(Testo estratto)
—————

Sulle imprese la sfida della conoscenza
Tra i nodi evidenziati, a maggior ragione in una fase in cui il turnover all’interno delle aziende è in crescita, vi è la perdita delle competenze “core” alla luce dell’invecchiamento delle maestranze, know how che rischia di essere disperso a fronte dell’uscita di personale in posizioni chiave. Tema ritenuto critico in particolare in alcuni settori come beni durevoli (80%) o in generale beni industriali (65%). Produzione e ricerca sono considerati gli ambiti più esposti e la reazione delle aziende è visibile, ad esempio attraverso la sistematizzazione delle conoscenze o la collaborazione con personale in pensione, mentre l’utilizzo di soluzioni basate sull’intelligenza artificiale è ancora del tutto residuale.
«La consapevolezza che questo know how sia importante è crescente – spiega Zavanella – anche se nei radar delle aziende non c’è ancora l’utilizzo di tecnologie abilitanti in chiave sistematica, un approccio che potrebbe facilitare di molto l’attività e renderla più sicura».
Evoluzione che deve riguardare anche i processi organizzativi, che affrontano oggi un contesto nuovo, ad esempio dovendo gestire lo smart working, spesso confermato con una media del 75% rispetto al periodo del Covid:
«E’ una delle prime domande che vengono poste all’atto dell’assunzione – ma ciò che si nota nelle risposte è che in termini di processi e procedure nelle aziende non sia cambiato molto, l’adattamento al nuovo modo di lavorare è stato solo parziale, anche in questo caso credo siano necessari dei passi avanti».
Erraticità della domanda, complessità interna delle operations e aspettative più elevate verso il servizio clienti sembrano tratti comuni all’interno del campione. Da questo punto di vista le azioni promosse si focalizzano per lo più sui processi di pianificazione e sullo snellimento e velocizzazione dei processi interni, trascurando invece altri generatori di complessità come struttura interna del prodotto o la varietà di offerta.

—————

(Contenuto dell'elenco)
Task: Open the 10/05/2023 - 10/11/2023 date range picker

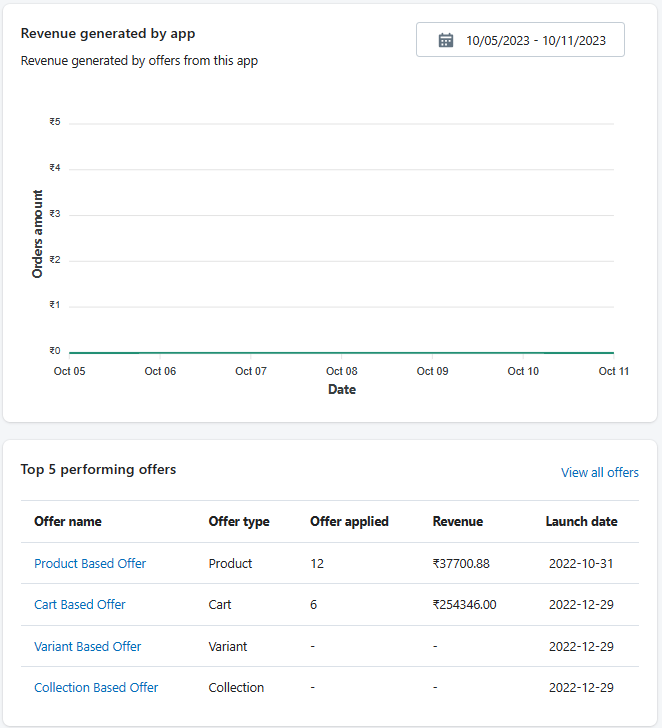Action: [x=520, y=40]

—————

(Cosa fare) Ricopia parola per parola un pezzo del testo estratto, partendo dal punto in cui compare "Erraticità della domanda, complessità" e fermandoti dopo "varietà di offerta.". Per questo lavoro l'elenco non serve.

(Risposta)
Erraticità della domanda, complessità interna delle operations e aspettative più elevate verso il servizio clienti sembrano tratti comuni all’interno del campione. Da questo punto di vista le azioni promosse si focalizzano per lo più sui processi di pianificazione e sullo snellimento e velocizzazione dei processi interni, trascurando invece altri generatori di complessità come struttura interna del prodotto o la varietà di offerta.